▸ WORK ITEM:
Every line in the records below with the string "will" is to be copied out.

▸ GIVEN INFORMATION:
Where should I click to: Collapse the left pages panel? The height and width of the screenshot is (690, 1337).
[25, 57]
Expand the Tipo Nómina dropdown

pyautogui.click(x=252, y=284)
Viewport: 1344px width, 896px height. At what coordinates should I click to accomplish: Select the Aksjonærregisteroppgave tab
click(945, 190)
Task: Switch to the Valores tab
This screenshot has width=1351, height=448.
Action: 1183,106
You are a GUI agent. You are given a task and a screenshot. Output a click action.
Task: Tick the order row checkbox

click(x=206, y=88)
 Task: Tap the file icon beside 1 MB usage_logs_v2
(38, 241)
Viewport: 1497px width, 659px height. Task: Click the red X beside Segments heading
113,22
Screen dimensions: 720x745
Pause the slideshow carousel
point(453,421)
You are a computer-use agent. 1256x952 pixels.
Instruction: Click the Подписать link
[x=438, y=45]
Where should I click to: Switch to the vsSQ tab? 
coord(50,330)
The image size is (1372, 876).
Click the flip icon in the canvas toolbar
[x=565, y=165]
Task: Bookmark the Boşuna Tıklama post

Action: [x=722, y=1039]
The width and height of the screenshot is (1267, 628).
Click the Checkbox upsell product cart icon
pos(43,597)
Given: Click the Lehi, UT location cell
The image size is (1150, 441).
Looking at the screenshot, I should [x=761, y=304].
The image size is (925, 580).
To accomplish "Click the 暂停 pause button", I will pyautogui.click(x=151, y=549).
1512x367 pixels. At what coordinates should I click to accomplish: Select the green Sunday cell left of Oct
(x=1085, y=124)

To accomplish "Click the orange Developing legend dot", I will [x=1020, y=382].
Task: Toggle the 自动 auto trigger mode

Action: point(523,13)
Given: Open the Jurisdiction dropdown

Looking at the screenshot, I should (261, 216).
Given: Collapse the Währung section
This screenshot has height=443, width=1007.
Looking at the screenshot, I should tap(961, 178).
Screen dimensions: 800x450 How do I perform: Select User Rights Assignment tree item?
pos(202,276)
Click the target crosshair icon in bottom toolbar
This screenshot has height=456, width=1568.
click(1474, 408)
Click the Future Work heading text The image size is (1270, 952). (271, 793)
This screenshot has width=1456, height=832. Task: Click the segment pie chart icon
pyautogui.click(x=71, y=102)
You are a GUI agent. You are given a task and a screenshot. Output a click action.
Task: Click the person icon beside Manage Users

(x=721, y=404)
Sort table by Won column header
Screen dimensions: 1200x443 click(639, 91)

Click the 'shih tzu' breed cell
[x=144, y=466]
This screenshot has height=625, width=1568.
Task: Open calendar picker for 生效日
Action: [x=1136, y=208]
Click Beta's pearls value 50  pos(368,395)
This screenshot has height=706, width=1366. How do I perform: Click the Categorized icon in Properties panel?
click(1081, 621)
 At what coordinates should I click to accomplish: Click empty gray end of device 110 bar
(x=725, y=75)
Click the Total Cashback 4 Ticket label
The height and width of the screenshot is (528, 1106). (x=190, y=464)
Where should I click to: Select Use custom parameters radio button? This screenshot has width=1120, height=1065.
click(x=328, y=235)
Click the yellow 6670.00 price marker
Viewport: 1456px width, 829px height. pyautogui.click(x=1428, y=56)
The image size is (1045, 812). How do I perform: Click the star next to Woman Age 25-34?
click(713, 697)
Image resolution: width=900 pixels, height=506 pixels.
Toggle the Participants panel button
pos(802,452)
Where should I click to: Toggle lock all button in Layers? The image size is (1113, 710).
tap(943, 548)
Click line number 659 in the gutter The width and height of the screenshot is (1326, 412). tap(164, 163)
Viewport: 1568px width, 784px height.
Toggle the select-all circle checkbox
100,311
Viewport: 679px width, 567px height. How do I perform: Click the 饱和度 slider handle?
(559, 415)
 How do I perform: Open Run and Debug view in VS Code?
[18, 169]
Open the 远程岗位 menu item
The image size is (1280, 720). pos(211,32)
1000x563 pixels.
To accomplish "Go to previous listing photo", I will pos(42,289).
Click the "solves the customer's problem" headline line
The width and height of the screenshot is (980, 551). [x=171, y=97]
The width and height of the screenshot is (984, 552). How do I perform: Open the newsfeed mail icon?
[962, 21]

▸ RESPONSE TO THE TASK:
To accomplish "Click the 暂停 pause button", I will pyautogui.click(x=151, y=549).
To accomplish "Click the orange Developing legend dot", I will [x=1020, y=382].
To accomplish "Go to previous listing photo", I will pos(42,289).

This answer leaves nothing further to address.